Directive:
Extract every line of the data below that contains the string "scrollbar", and list those lines.

-.-.-

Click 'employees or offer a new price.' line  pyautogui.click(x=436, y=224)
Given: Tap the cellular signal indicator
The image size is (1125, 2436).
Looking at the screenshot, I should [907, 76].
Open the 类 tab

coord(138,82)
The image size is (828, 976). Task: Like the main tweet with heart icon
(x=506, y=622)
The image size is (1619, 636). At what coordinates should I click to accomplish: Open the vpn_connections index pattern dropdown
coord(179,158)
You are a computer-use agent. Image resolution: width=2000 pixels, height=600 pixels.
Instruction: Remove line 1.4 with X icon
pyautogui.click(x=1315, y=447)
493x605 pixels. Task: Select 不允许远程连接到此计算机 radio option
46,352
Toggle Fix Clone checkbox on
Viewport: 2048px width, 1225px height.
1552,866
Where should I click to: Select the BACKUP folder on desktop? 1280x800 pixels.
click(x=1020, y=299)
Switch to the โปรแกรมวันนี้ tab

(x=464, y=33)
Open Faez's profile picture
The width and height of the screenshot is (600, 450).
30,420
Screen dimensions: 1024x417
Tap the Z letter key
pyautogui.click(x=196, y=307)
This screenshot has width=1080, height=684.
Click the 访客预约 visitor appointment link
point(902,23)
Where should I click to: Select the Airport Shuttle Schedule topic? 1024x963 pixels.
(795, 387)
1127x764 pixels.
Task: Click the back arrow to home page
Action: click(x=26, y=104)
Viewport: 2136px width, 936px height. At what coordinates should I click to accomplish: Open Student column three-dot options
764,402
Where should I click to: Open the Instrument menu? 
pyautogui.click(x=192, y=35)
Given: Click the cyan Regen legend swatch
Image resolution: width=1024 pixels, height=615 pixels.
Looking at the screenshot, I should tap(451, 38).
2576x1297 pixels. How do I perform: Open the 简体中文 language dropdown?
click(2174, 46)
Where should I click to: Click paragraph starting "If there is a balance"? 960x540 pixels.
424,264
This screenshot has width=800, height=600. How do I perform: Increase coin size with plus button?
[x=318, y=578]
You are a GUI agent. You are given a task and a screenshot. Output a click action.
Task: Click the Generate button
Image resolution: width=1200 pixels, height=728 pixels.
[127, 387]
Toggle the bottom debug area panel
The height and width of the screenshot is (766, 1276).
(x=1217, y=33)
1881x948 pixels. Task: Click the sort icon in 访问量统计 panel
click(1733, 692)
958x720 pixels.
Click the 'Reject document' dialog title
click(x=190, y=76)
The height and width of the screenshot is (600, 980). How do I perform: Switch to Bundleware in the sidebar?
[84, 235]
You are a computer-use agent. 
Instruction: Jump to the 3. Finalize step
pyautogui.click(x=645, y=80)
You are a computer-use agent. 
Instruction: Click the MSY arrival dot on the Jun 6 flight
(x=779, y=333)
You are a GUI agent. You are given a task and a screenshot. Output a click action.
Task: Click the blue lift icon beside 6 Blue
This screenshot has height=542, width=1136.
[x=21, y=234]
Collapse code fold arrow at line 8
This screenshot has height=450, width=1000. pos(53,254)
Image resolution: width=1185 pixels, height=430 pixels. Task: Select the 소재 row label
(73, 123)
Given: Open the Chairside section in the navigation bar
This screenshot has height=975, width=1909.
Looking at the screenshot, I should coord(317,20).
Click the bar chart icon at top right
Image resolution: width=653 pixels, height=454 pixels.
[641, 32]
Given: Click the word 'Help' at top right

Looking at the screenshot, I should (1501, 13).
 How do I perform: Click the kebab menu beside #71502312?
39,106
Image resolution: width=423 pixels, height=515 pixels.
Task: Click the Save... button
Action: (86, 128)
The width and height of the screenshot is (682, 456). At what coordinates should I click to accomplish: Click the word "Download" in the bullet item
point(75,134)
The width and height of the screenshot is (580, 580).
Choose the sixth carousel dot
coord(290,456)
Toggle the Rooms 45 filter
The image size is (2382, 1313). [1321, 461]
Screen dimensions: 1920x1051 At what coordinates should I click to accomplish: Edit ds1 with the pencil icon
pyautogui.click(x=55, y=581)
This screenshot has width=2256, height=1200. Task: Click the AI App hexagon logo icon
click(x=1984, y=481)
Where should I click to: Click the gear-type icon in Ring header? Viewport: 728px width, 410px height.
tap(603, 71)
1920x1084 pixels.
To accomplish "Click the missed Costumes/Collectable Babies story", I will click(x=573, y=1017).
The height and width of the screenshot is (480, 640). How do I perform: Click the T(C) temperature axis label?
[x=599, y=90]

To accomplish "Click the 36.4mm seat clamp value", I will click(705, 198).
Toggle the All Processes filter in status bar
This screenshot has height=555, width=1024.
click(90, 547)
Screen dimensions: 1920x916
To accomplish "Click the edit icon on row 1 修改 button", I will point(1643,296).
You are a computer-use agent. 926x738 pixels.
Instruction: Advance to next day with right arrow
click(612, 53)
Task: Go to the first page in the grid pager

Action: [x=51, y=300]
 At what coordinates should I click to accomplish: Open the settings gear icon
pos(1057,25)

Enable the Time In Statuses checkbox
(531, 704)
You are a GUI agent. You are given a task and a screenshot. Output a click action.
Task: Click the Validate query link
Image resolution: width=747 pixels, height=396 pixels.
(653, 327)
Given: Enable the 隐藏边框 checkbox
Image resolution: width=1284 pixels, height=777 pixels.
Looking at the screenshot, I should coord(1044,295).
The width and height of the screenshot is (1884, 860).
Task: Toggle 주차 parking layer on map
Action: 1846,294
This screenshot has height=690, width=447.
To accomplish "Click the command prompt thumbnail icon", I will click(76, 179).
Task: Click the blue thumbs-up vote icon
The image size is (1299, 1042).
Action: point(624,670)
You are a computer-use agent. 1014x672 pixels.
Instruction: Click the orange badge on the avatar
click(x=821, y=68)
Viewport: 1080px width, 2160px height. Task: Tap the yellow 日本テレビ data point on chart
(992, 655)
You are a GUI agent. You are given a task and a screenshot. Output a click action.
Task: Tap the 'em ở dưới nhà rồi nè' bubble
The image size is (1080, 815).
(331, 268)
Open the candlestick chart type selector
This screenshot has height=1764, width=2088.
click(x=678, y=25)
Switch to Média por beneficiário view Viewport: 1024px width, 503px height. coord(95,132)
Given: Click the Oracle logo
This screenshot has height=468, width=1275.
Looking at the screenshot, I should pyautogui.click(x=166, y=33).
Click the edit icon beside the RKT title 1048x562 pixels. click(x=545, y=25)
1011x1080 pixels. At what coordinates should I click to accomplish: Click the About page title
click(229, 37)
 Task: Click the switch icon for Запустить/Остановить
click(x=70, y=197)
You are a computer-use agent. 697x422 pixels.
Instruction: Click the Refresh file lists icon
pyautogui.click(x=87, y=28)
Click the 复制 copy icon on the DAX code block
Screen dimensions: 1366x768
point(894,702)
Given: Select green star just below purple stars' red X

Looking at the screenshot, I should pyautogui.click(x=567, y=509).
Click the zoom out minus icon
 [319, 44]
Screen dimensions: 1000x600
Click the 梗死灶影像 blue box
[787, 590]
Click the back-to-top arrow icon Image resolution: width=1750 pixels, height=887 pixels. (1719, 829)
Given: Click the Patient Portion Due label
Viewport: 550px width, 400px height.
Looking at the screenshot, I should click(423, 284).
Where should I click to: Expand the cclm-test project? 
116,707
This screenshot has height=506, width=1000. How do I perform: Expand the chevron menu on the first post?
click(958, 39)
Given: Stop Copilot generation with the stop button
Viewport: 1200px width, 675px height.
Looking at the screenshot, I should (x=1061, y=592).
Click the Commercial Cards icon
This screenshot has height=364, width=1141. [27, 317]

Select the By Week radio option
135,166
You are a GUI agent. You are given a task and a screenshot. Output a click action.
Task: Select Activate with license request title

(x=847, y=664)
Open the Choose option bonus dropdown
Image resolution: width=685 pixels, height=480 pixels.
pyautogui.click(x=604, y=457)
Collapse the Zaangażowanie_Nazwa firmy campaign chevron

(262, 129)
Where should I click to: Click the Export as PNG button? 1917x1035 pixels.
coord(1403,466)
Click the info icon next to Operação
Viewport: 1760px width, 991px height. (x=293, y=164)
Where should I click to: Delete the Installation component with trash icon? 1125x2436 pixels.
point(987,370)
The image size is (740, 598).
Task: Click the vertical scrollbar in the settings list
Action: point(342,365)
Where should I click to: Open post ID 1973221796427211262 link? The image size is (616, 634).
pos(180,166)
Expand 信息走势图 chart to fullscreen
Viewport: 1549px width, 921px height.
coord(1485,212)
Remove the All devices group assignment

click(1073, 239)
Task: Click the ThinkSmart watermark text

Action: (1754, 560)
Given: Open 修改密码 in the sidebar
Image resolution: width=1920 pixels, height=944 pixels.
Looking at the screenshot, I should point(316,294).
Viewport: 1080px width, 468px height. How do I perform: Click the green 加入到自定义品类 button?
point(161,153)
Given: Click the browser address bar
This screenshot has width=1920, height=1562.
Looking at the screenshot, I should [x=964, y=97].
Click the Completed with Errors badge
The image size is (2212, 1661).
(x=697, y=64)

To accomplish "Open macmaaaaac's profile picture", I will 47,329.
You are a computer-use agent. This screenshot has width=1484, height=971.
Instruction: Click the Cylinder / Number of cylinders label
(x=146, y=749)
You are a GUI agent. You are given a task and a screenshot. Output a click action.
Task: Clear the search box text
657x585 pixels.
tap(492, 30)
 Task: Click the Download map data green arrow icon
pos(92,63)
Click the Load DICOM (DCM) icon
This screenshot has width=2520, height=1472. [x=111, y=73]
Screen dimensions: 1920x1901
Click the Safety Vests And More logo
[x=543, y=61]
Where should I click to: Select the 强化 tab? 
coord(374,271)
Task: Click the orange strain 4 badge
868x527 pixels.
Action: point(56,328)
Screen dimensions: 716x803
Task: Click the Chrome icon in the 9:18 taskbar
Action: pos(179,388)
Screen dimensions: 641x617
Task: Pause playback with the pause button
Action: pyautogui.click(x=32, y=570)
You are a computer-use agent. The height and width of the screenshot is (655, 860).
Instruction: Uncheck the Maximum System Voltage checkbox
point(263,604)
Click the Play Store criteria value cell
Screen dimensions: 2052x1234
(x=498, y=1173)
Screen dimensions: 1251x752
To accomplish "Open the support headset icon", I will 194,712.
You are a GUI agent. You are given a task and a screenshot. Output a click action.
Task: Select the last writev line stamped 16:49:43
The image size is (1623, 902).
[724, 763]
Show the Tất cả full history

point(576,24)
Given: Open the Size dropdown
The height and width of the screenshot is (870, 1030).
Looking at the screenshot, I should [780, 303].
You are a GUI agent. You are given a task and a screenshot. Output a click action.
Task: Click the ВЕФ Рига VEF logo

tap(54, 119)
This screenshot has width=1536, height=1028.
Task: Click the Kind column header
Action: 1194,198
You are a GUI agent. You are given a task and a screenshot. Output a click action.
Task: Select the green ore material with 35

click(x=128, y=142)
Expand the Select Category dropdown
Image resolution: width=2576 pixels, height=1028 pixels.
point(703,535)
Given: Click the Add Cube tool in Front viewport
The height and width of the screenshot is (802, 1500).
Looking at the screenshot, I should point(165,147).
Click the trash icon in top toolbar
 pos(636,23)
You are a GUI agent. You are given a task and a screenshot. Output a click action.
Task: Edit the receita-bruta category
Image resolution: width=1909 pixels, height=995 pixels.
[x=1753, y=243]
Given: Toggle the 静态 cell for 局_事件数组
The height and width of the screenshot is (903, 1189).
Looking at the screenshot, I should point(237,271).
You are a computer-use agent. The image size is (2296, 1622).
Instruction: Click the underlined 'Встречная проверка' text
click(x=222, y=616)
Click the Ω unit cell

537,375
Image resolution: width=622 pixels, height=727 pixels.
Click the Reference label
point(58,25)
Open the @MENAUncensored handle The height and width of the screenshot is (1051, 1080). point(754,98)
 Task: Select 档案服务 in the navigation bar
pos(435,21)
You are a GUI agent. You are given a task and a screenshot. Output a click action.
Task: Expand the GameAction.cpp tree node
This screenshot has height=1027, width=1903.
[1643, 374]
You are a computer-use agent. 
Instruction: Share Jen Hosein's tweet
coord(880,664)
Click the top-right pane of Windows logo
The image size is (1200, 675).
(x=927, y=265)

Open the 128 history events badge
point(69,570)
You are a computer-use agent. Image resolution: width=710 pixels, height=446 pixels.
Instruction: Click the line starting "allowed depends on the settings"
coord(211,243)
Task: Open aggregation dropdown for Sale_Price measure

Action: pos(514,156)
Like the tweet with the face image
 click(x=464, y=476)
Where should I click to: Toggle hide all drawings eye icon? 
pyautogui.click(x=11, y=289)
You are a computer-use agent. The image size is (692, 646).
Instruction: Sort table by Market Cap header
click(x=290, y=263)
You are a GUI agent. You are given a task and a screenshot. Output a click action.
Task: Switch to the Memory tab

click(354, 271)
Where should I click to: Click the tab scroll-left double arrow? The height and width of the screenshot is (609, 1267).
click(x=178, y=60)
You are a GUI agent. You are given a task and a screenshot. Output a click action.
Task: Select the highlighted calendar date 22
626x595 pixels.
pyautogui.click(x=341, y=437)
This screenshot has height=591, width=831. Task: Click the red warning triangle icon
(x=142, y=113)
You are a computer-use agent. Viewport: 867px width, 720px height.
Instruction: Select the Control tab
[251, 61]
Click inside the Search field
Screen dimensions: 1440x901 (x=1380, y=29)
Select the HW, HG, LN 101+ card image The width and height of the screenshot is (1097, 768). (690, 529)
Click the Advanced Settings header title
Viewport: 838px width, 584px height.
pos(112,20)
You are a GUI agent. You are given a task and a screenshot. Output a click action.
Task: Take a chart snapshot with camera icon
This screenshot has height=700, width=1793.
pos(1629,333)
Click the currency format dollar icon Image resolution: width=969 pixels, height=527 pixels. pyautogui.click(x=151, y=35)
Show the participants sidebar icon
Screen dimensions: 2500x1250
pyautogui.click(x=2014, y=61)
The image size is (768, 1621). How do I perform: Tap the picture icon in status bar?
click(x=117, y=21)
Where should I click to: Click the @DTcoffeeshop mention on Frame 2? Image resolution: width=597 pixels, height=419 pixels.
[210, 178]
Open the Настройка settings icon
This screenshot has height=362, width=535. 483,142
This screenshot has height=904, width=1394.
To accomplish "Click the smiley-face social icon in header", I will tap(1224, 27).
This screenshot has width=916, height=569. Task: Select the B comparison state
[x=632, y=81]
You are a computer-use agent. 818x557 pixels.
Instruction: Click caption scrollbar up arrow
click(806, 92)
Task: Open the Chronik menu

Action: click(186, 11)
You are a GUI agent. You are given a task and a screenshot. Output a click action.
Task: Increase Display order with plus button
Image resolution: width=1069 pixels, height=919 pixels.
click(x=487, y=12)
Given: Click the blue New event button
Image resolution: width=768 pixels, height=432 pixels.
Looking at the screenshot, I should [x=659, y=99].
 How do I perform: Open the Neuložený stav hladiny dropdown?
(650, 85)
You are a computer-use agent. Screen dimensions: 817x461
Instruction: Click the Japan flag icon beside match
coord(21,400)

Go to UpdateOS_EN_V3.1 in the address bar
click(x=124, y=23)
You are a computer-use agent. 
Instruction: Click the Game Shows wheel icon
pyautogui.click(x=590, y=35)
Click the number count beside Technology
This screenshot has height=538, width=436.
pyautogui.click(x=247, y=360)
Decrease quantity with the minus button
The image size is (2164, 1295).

-.-.-

Correct response:
Task: Click the vertical scrollbar in the settings list
Instruction: Click caption scrollbar up arrow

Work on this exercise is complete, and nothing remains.